The `dataset.csv` file had the same structure as the new CSV files, only without the `'set'` column, as the (not stratified!) splitting was done through folders.

This structure was changed due to the complications arising from the **parallel reframing of the definition of "sensitive content"**, which meant:
- Correcting multiple annotations
- Moving around the images in the different folders by re-running the Python script again (and again, and again...)

With the new structure, only the CSV files are changed (the values under the column `'choice'`) and the stratified sampling is consequently corrected in the same Python script, making it much simpler to update the dataset according to the newly discovered/discussed aspects of "sensitive content".


### However...
With the folder-based 'old' structure, there was no problem in "reading" the images and it was easy to follow [this tutorial](https://colab.research.google.com/github/huggingface/notebooks/blob/main/transformers_doc/en/pytorch/image_classification.ipynb) provided by 🤗 HuggingFace.

With the new structure, the `UnidentifiedImageError: cannot identify image file <_io.BytesIO object at 0x7a6d74d2f420>` pops up anytime we try to access the images.

In [None]:
from datasets import load_dataset, Image
import PIL

train_dataset = load_dataset("ombrr/rcm-1", split="train")
train_dataset

Dataset({
    features: ['annotation_id', 'choice', 'created_at', 'id', 'updated_at', 'provenance', 'set', 'image'],
    num_rows: 139
})

STORED ROWS -

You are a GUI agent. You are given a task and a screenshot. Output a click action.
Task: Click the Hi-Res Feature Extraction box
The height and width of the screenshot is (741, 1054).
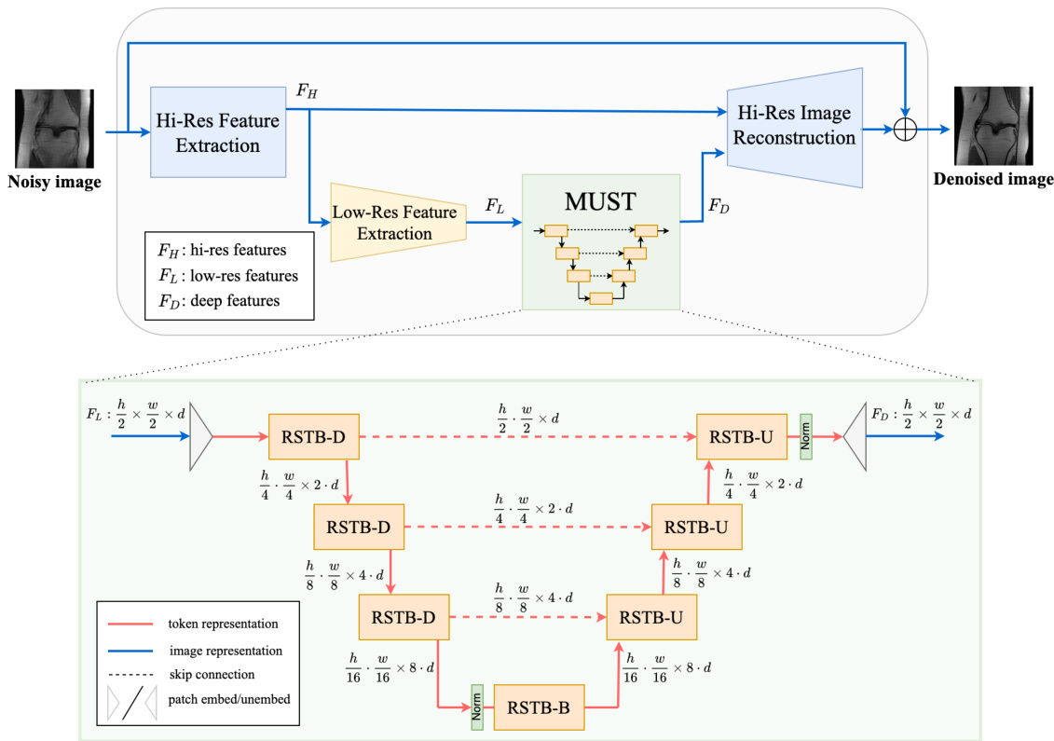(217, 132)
---
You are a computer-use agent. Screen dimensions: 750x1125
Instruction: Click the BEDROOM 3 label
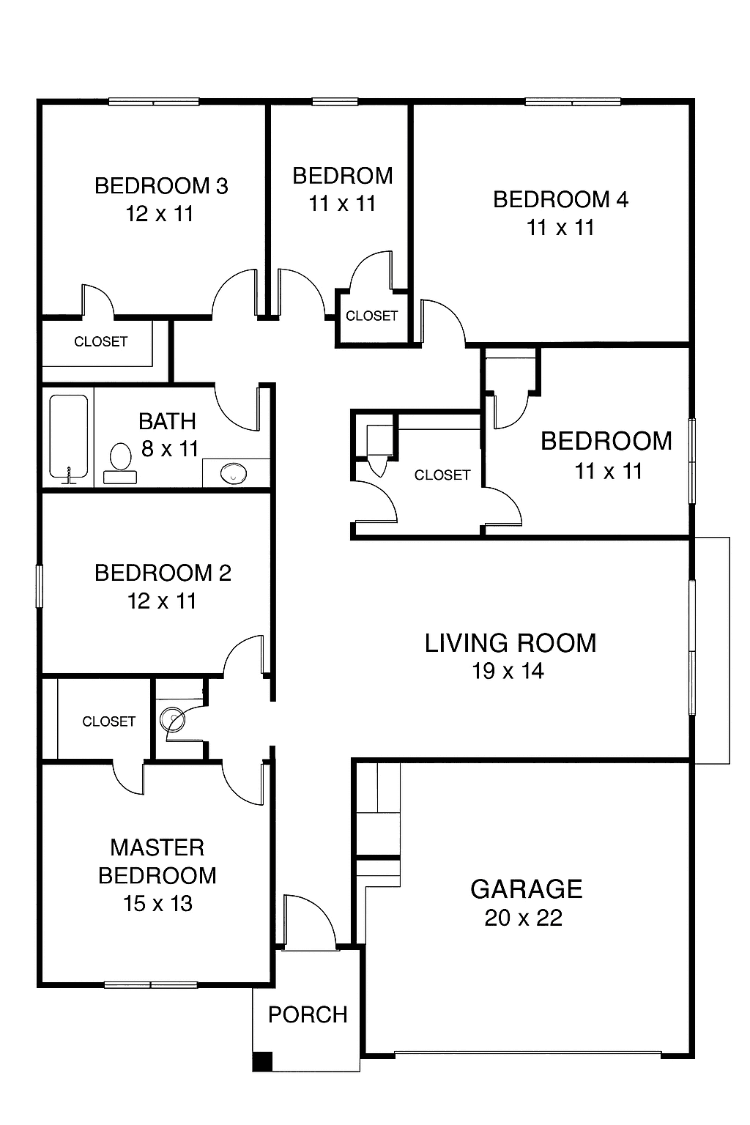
---
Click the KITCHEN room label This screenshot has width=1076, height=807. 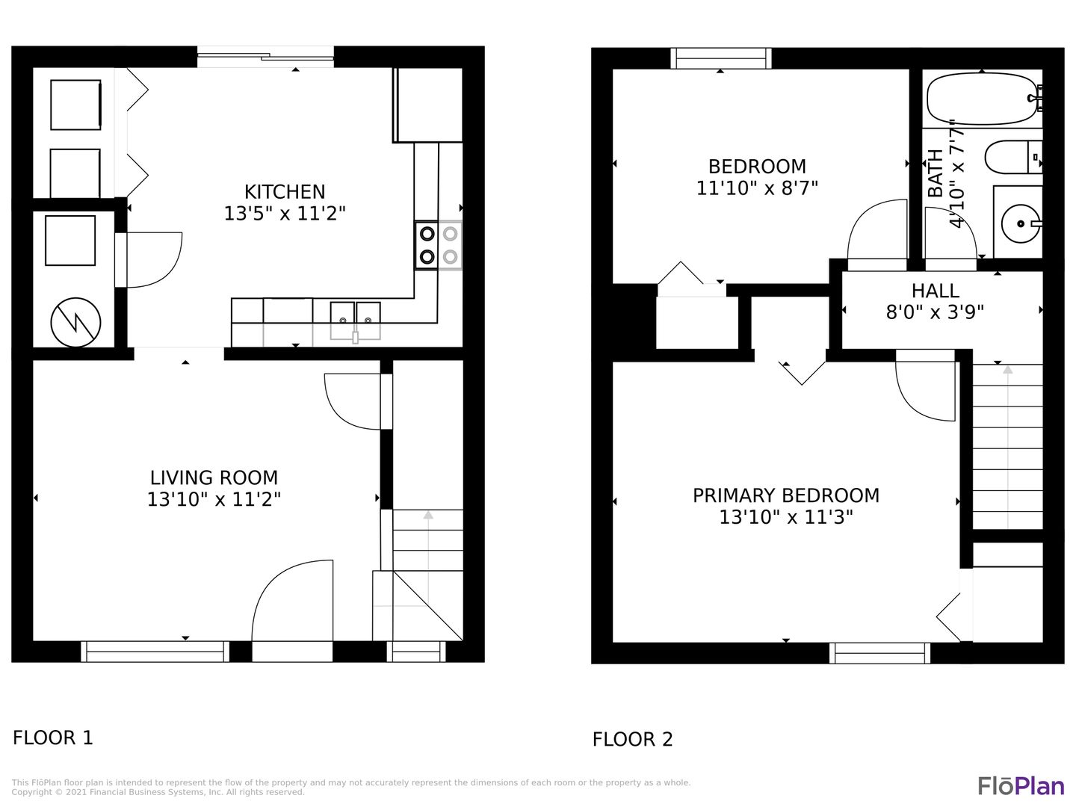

TASK REQUIREMENTS -
1: According to the dataset passage, which column did the old `dataset.csv` file lack compared with the new CSV files?
2: Extract the part of the dataset passage from "### However..." to "access the images.", copying it word for word.

TASK-BY-TASK RESULTS -
1: The `'set'` column.

2:
### However...
With the folder-based 'old' structure, there was no problem in "reading" the images and it was easy to follow [this tutorial](https://colab.research.google.com/github/huggingface/notebooks/blob/main/transformers_doc/en/pytorch/image_classification.ipynb) provided by 🤗 HuggingFace.

With the new structure, the `UnidentifiedImageError: cannot identify image file <_io.BytesIO object at 0x7a6d74d2f420>` pops up anytime we try to access the images.